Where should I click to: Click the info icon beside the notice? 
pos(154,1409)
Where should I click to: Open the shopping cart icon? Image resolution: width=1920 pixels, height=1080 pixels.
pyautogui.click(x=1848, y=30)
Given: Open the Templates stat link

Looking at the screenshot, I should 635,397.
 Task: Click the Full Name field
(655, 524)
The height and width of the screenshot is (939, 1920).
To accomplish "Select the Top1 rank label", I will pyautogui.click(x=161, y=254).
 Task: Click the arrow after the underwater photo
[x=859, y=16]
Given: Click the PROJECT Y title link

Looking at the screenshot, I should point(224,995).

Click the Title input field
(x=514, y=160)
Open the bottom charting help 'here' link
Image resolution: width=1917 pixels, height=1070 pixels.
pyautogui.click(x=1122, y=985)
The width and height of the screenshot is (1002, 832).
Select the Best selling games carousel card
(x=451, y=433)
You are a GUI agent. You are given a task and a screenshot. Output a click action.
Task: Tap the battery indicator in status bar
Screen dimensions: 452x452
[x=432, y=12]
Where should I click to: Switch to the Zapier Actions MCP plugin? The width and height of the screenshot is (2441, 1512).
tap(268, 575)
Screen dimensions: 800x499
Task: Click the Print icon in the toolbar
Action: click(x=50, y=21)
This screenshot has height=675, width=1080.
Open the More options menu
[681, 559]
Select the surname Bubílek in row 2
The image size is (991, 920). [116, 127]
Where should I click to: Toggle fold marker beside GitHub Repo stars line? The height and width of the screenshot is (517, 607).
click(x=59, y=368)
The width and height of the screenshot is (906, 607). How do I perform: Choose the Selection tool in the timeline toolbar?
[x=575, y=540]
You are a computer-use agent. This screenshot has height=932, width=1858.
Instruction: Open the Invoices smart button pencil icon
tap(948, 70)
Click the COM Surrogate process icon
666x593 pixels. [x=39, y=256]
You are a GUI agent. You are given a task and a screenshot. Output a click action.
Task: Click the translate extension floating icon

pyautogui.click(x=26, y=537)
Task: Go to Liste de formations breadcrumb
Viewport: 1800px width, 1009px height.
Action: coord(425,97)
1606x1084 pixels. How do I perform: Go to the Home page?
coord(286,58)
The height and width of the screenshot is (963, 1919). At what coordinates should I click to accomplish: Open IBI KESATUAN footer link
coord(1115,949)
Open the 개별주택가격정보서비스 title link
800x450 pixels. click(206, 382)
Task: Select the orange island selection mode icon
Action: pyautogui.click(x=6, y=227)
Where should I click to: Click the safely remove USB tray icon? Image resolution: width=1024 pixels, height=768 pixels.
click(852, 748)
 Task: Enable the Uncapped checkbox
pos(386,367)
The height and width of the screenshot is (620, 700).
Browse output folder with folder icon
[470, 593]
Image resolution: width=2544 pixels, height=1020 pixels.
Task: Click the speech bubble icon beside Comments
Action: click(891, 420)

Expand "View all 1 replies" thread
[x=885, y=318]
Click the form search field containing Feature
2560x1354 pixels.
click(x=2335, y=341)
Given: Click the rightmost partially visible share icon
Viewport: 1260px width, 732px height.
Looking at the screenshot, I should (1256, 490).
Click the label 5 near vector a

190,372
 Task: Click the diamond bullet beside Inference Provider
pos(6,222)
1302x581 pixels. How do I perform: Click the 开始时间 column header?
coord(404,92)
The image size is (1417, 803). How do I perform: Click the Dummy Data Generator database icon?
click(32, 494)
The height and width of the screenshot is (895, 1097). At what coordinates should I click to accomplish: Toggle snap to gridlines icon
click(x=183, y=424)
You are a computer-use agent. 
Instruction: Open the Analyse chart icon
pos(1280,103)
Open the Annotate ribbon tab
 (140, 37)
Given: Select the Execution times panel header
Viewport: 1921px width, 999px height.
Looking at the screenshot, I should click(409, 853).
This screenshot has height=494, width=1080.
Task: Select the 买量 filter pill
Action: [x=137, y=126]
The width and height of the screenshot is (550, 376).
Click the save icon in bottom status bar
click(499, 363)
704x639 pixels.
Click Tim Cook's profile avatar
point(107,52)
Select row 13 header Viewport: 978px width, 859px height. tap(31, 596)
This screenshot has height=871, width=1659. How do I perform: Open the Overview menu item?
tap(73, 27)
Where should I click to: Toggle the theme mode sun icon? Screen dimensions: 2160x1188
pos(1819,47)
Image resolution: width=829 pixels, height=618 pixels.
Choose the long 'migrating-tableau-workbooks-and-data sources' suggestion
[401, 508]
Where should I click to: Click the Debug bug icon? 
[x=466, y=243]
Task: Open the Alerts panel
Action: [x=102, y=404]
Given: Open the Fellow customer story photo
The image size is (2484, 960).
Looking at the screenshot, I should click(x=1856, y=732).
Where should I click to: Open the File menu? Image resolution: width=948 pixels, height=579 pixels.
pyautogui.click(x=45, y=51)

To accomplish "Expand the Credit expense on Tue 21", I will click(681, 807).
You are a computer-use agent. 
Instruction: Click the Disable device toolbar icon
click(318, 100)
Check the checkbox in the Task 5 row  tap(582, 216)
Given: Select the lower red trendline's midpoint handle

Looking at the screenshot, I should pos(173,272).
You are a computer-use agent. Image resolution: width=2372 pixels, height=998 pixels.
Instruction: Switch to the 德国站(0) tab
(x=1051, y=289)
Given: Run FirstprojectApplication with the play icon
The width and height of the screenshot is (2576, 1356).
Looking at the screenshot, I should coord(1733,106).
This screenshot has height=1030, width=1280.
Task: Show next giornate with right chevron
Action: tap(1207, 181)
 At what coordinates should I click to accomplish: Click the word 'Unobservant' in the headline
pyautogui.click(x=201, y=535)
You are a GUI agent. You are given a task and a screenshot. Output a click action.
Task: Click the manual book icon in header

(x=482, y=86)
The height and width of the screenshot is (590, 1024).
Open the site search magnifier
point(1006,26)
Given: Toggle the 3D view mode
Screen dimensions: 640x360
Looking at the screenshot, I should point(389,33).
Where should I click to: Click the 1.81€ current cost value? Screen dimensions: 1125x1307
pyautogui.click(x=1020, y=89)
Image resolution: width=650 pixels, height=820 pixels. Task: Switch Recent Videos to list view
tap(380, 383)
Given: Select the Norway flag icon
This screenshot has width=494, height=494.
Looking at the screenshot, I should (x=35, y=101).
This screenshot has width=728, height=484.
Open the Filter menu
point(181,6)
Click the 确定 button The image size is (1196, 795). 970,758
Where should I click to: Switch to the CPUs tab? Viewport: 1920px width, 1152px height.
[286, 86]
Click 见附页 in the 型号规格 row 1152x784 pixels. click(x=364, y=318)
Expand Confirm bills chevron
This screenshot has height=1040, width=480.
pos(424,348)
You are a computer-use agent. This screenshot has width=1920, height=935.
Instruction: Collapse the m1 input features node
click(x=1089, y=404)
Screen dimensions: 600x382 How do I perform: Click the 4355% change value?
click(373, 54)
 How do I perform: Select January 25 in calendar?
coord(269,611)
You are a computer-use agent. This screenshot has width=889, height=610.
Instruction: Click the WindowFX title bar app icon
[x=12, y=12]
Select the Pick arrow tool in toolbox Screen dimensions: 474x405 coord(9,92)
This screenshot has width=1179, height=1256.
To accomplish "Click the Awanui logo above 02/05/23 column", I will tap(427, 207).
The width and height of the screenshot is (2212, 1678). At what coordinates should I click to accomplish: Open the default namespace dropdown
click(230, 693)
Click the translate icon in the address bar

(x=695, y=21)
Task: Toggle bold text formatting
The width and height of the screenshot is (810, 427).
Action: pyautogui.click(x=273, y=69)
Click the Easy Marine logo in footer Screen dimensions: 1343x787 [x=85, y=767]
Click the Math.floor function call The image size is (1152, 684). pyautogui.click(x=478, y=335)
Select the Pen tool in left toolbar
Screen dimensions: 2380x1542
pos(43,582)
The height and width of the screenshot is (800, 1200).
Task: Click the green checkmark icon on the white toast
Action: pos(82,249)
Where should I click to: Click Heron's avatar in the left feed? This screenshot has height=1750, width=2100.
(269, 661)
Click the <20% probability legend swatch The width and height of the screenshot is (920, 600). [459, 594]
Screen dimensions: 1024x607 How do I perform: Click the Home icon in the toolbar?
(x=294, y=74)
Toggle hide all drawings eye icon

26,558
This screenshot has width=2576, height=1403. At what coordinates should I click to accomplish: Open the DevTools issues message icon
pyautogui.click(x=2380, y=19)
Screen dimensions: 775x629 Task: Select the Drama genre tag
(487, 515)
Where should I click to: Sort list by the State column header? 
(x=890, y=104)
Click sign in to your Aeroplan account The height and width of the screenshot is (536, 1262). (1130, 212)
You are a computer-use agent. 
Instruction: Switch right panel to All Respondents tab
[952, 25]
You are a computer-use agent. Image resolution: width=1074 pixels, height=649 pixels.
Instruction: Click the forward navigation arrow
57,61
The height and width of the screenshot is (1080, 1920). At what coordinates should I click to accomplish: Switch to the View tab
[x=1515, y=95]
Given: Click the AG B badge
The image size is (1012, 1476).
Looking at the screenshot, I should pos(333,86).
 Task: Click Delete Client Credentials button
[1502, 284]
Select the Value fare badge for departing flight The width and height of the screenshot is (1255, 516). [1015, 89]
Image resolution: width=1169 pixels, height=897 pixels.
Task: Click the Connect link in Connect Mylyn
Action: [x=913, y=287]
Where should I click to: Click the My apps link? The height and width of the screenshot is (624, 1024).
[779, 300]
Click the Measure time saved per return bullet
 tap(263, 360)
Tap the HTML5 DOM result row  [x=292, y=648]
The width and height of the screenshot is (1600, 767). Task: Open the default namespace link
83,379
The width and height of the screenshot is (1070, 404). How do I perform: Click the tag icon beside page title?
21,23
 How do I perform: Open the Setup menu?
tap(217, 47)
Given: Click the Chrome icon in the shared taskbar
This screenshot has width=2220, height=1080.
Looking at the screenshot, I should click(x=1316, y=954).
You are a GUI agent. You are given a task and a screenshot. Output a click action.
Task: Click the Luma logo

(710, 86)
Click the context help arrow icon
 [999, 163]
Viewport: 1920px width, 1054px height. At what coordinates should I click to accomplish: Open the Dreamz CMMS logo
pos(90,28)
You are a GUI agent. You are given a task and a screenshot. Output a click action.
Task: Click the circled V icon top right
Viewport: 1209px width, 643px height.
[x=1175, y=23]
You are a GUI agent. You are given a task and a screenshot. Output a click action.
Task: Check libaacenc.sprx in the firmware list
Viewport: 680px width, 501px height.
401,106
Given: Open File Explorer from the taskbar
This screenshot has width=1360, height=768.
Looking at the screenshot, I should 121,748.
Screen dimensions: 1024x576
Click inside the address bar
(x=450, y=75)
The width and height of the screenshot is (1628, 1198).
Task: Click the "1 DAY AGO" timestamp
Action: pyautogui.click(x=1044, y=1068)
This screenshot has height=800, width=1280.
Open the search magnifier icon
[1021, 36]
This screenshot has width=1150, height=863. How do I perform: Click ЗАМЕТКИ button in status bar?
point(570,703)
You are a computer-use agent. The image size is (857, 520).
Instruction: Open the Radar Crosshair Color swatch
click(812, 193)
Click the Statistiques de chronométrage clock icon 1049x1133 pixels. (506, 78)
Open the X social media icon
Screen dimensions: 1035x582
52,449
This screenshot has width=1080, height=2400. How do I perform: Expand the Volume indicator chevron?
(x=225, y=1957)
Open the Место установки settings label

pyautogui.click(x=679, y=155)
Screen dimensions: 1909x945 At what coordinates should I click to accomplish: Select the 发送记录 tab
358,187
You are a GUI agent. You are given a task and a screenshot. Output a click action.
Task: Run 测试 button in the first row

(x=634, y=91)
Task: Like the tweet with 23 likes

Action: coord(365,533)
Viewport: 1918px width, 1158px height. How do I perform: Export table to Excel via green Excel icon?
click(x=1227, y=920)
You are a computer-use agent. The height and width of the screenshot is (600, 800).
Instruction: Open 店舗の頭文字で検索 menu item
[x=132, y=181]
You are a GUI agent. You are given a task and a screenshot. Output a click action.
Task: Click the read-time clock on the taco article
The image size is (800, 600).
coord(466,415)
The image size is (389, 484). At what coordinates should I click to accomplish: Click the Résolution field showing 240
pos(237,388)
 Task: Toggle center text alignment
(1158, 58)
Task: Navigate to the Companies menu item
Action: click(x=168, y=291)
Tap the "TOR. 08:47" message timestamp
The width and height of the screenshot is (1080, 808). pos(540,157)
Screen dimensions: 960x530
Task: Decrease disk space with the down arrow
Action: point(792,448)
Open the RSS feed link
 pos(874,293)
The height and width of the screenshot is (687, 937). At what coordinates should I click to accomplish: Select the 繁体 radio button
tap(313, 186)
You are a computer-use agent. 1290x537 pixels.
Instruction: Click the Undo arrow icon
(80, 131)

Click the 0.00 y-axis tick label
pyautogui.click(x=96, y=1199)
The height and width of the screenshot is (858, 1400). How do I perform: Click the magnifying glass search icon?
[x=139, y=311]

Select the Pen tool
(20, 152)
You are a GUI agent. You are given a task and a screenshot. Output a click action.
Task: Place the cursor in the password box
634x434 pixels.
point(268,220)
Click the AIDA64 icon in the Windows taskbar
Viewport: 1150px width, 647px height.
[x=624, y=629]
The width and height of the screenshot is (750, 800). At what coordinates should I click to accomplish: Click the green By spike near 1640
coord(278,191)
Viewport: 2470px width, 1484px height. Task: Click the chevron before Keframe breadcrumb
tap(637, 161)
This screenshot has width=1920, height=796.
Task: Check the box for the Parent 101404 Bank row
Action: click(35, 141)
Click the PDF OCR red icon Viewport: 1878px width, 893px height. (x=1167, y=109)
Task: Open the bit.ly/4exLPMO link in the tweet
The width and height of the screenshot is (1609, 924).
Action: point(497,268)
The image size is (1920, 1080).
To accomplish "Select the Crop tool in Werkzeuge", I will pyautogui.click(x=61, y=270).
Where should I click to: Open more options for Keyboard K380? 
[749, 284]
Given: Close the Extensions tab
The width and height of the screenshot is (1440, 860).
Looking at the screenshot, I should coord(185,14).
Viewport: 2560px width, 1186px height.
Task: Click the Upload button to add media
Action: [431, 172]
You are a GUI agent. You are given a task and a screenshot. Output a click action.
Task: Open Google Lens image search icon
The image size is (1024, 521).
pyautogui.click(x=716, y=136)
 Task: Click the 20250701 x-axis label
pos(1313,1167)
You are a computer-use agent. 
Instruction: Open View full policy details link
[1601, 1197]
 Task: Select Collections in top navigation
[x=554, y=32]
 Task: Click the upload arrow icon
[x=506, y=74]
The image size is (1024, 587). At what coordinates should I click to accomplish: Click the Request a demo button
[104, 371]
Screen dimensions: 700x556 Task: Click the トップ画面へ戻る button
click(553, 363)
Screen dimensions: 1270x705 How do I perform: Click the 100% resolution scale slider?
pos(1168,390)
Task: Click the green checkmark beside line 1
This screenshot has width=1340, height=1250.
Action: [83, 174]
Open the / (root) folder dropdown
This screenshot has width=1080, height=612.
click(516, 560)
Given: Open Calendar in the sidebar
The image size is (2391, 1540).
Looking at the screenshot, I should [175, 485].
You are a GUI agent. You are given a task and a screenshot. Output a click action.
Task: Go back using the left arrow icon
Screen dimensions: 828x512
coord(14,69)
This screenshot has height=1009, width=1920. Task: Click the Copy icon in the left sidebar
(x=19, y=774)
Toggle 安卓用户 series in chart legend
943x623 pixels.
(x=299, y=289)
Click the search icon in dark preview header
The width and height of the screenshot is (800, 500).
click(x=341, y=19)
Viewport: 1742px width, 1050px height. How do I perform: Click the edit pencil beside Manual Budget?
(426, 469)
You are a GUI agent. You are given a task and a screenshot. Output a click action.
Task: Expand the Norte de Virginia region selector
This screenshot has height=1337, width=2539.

§ §

__What is asked__. Put the data from the line containing "This screenshot has width=1179, height=1256." through the line containing "[1502, 284]" into a JSON list of strings, one string per line, leaving out blank lines. Both end lines are included.

__Output__.
[
  "This screenshot has width=1179, height=1256.",
  "To accomplish \"Click the Awanui logo above 02/05/23 column\", I will tap(427, 207).",
  "The width and height of the screenshot is (2212, 1678). At what coordinates should I click to accomplish: Open the default namespace dropdown",
  "click(230, 693)",
  "Click the translate icon in the address bar",
  "(x=695, y=21)",
  "Task: Toggle bold text formatting",
  "The width and height of the screenshot is (810, 427).",
  "Action: pyautogui.click(x=273, y=69)",
  "Click the Easy Marine logo in footer Screen dimensions: 1343x787 [x=85, y=767]",
  "Click the Math.floor function call The image size is (1152, 684). pyautogui.click(x=478, y=335)",
  "Select the Pen tool in left toolbar",
  "Screen dimensions: 2380x1542",
  "pos(43,582)",
  "The height and width of the screenshot is (800, 1200).",
  "Task: Click the green checkmark icon on the white toast",
  "Action: pos(82,249)",
  "Where should I click to: Click Heron's avatar in the left feed? This screenshot has height=1750, width=2100.",
  "(269, 661)",
  "Click the <20% probability legend swatch The width and height of the screenshot is (920, 600). [459, 594]",
  "Screen dimensions: 1024x607 How do I perform: Click the Home icon in the toolbar?",
  "(x=294, y=74)",
  "Toggle hide all drawings eye icon",
  "26,558",
  "This screenshot has width=2576, height=1403. At what coordinates should I click to accomplish: Open the DevTools issues message icon",
  "pyautogui.click(x=2380, y=19)",
  "Screen dimensions: 775x629 Task: Select the Drama genre tag",
  "(487, 515)",
  "Where should I click to: Sort list by the State column header? ",
  "(x=890, y=104)",
  "Click sign in to your Aeroplan account The height and width of the screenshot is (536, 1262). (1130, 212)",
  "You are a computer-use agent. ",
  "Instruction: Switch right panel to All Respondents tab",
  "[952, 25]",
  "You are a computer-use agent. Image resolution: width=1074 pixels, height=649 pixels.",
  "Instruction: Click the forward navigation arrow",
  "57,61",
  "The height and width of the screenshot is (1080, 1920). At what coordinates should I click to accomplish: Switch to the View tab",
  "[x=1515, y=95]",
  "Given: Click the AG B badge",
  "The image size is (1012, 1476).",
  "Looking at the screenshot, I should pos(333,86).",
  " Task: Click Delete Client Credentials button",
  "[1502, 284]"
]